姫氏:はい、これは本当に不思議な縁なんです。かつて、あるバイク部品ショップのオーナーのSさんからお話をいただいたことがあったのですが、そのときはお断りしてしまったんですね。それから月日が流れ、Sさんの奥様がなんとインスタグラムで私と繋がったんです。奥様がSさんに私の投稿を見せたら、「あれ? この人は……」と気づいてくださって。お店自体はすでに閉店していたのですが、当時のマフラーの型をまだ持っていたんです。そこで図々しくも改めてお願いして、私のためにオリジナルで、世界に一本だけのマフラーを特別に制作してもらっています。年内には出来上がる予定です。思わぬ再会がマフラー制作につながってうれしいです。

お店は閉店したものの今でも人気があるブランドで、なんと今季から再出発に向けて、動き始めているそうです。それもまたうれしい展開ですね。

盗難の恐怖と、愛車と共に歩む「覚悟」

――資産価値が上がれば上がるほど、無視できないのが「盗難」の問題ですね。

姫氏:これは本当に深刻な問題です。最新の2025年の統計では、年間のバイク盗難認知件数は約1.4万件を超えています。計算すると、1日あたり毎日約40台ものバイクが、日本のどこかで盗まれているんです。

私のCBX400Fもそうですが、人気のあるバイクはとにかく狙われます。

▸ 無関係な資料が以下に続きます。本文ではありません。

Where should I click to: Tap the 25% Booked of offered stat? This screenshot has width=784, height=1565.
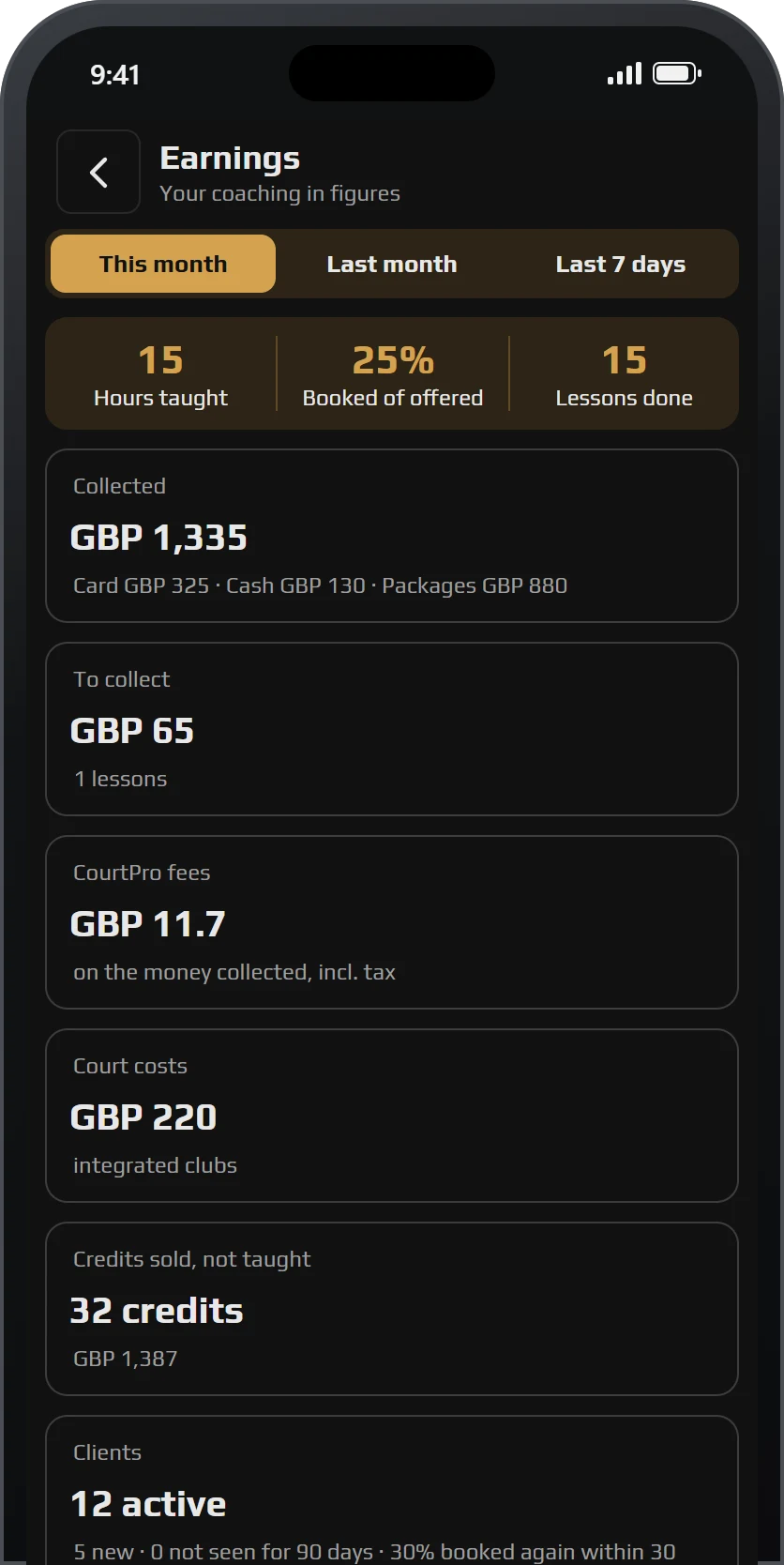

私も保険に入りたかったのですが、そもそも「盗難保険に入れない車種」という扱いなんです。リスクが高すぎて、保険会社も受けてくれない。

――実際に盗難被害に遭われたこともあるそうですね。

姫氏:あります。愛車を盗まれたときのショックといったら、言葉では言い表せません。でも、そこから這い上がって、自分でバラバラのパーツから組み上げて一台のバイクを作ったこともありました。それほどまでに、バイクという存在に執着していたんでしょうね(その車両も後に売却しましたが)。

今乗っているCBXは、実は私にとって7代目のバイクなんです。買って、売却して、それが利益になったこともありますし、逆に子どもが生まれたときに「これからは子育てに専念しよう」と決意して一度バイクを売ったこともありました。でも、結局その3ヶ月後にはまた新しいバイクを買っていました(笑)。それくらい、離れられない存在なんです。

旧車が持つ「用の美」と、これからの楽しみ方

――テレビドラマでも旧車が話題になりましたね。

姫氏:阿部サダヲさん主演の『不適切にもほどがある!』ですね。昭和のダメおやじが令和にタイムスリップするコメディで、当時の文化が面白おかしく描かれていました。その劇中に、私の愛車と同じ車種が登場したんです。

ただ、ドラマの中でそのバイクを蹴るシーンがあって……! それを見たときは、もうハラハラして生きた心地がしませんでした。「今の価値で考えたらなんてことを!」と、ついオーナー目線で見てしまいましたね。

旧車には「用の美」があると思っています。純正部品が手に入らなくても、今はいろいろな方法で維持することができます。しっかりとメンテナンスをすれば、古いバイクでも長く乗り続けることが可能です。

投資としての側面も確かにありますが、やはり根底にあるのは「好き」という気持ちです。情熱を持って向き合えば、それは単なるモノではなく、人生を豊かにしてくれる大切なパートナーになります。たとえ300万円、600万円という価格になっても、その価値に見合うだけの魅力が、旧車には詰まっていると信じています。